___ Texte fourni ___

Cette actualité brûlante ne doit cependant pas nous faire oublier que nous avons des problèmes fondamentaux à résoudre, je pense, par exemple, aux grands choix à faire au niveau de la politique économique, et je me suis dit qu’un des moyens de revenir à cette dure réalité était de reprendre ce fameux rapport que Paul Collier a préparé, en janvier 2009, à l’intention du Secrétaire Général des Nations Unies, Haïti : des catastrophes naturelles à la sécurité économique.
 
Il n’est pas dans mes intentions de proposer ici une analyse exhaustive du document, mais de proposer certains réajustements dans ses propositions. En effet, il n’est pas question de dire, comme le fait mon ami l’agronome Michel William, avec sa fougue habituelle : Les hypothèses de travail de Paul Collier sur Haïti: « Des catastrophes naturelles à la sécurité économique » sont erronées sur toute la ligne. Personnellement je crois que c’est dans la priorisation des interventions qu’il faut porter des modifications.
 
Mais voyons tout d’abord ce que dit Collier : Toutes les mesures qui seront prises doivent contribuer immédiatement à l’instauration de la sécurité économique et non jeter les bases d’un objectif lointain. Toutes doivent avoir des effets rapides et des incidences directes sur la vie des gens. Ce sera au Gouvernement haïtien de décider du choix des mesures mais je suggèrerais comme point de départ la création d’emplois, les services de base, la sécurité alimentaire et la sauvegarde de l’environnement.

___ Données ___

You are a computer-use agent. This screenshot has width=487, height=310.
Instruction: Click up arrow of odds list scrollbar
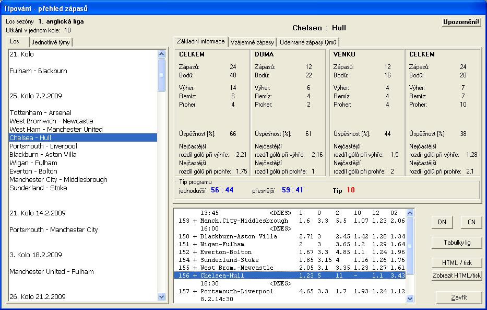point(410,213)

___

> Travail demandé:
1) Selon le texte fourni, pour qui Paul Collier a-t-il préparé son rapport en janvier 2009 ?
2) Citez sans rien modifier le texte fourni, à partir des mots « Il n’est pas dans » et jusqu'aux mots « porter des modifications. » inclus.

> Réponses:
1) Pour le Secrétaire Général des Nations Unies.

2)
Il n’est pas dans mes intentions de proposer ici une analyse exhaustive du document, mais de proposer certains réajustements dans ses propositions. En effet, il n’est pas question de dire, comme le fait mon ami l’agronome Michel William, avec sa fougue habituelle : Les hypothèses de travail de Paul Collier sur Haïti: « Des catastrophes naturelles à la sécurité économique » sont erronées sur toute la ligne. Personnellement je crois que c’est dans la priorisation des interventions qu’il faut porter des modifications.